From D. G. Myers blog: I am a faculty member in the Melton Center for Jewish Studies at the Ohio State University, I am the author of The Elephants Teach (Chicago, 2006) and coeditor (with Paul M. Hedeen) of Unrelenting Readers (Story Line, 2004). Educated in the public schools of Riverside, I earned my degrees from the University of California at Santa Cruz, where I founded the literary magazine Quarry (later Quarry West) with Raymond Carver; Washington University in St. Louis, where I wrote a masters thesis on Stanley Elkin under Stanley Elkin; and Northwestern University, where I held the TriQuarterlyFellowship and studied under Gerald Graff and Joseph Epstein. For twenty years I taught at Texas A&M University. Now I live in Columbus with my wife Naomi and our four children: Dov, Saul, Isaac, and Miriam (“Mimi”).

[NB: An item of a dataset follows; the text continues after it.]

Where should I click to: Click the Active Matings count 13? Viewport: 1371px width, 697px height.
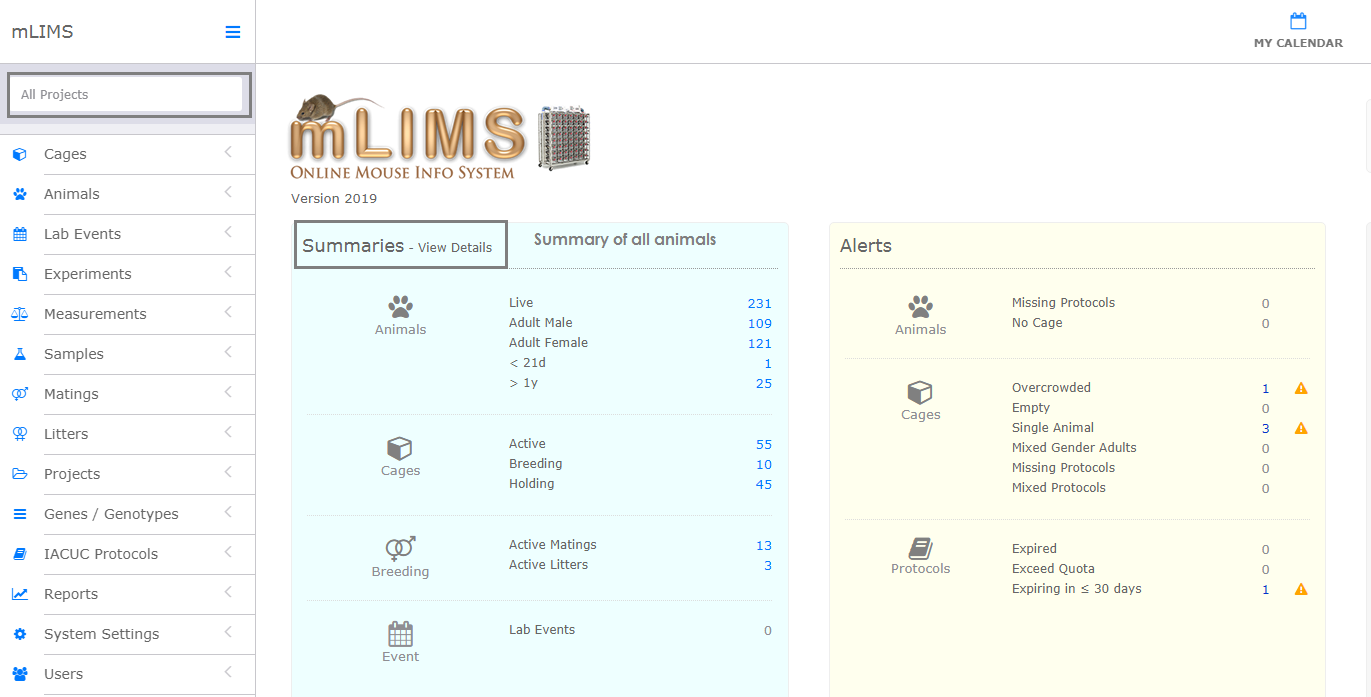764,546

13 thoughts on “How much of human life disappears into oblivion like this?”

  1. I don’t know – I think literature is replete with moments like this. These ‘darlings of oblivion’ often provide the texture to character development – the concentrated effort to make the perfect part in one’s hair, the rituals of morning, the details of an evening…

    1. He has a daughter named Mimi. I’m sure you didn’t get that far in the post. With a daughter named Mimi, how far off the mark could this man be?

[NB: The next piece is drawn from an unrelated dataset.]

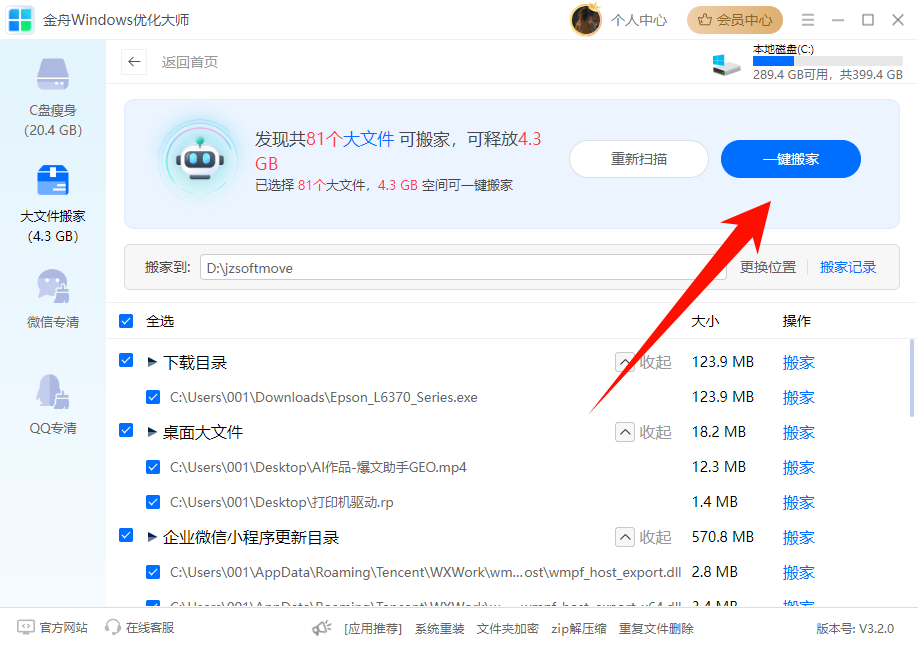Uncheck the AI作品-爆文助手GEO.mp4 file
Image resolution: width=918 pixels, height=647 pixels.
(x=153, y=467)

      1. I know about his daughter – Victor Borge also had a daughter named Mimi. I always found comfort in that when people would call me “Minnie” (though I will cop to feeling a little weird about it after reading Lolita the first time)

          1. Laughing – I’m an ignoramus compared to you!! I don’t ‘know’ him – I know of him. I’m barely treading water over here – throw me a life raft will you? And the truth of the matter is, my literary knowledge pales in comparison to Lori’s.

          2. Don’t drag Lori into this. She operates at a different level, one I can’t even aspire to. Let’s just you and I wallow in the muck down below.

  2. Gosh, I step away from the computer for a few hours and the plaudits begin to roll in. I am not worthy! Between this lovely compliment and last night’s parking attendant, who initially mistook me for Celine Dion (clearly the guy needs to upgrade his eyeglass prescription QUICKLY), I’m taking the rest of the week off! 🙂 And just for the record, given that the guy has a daughter named Mimi, he’s A-OK in my book, literary accomplishments be damned….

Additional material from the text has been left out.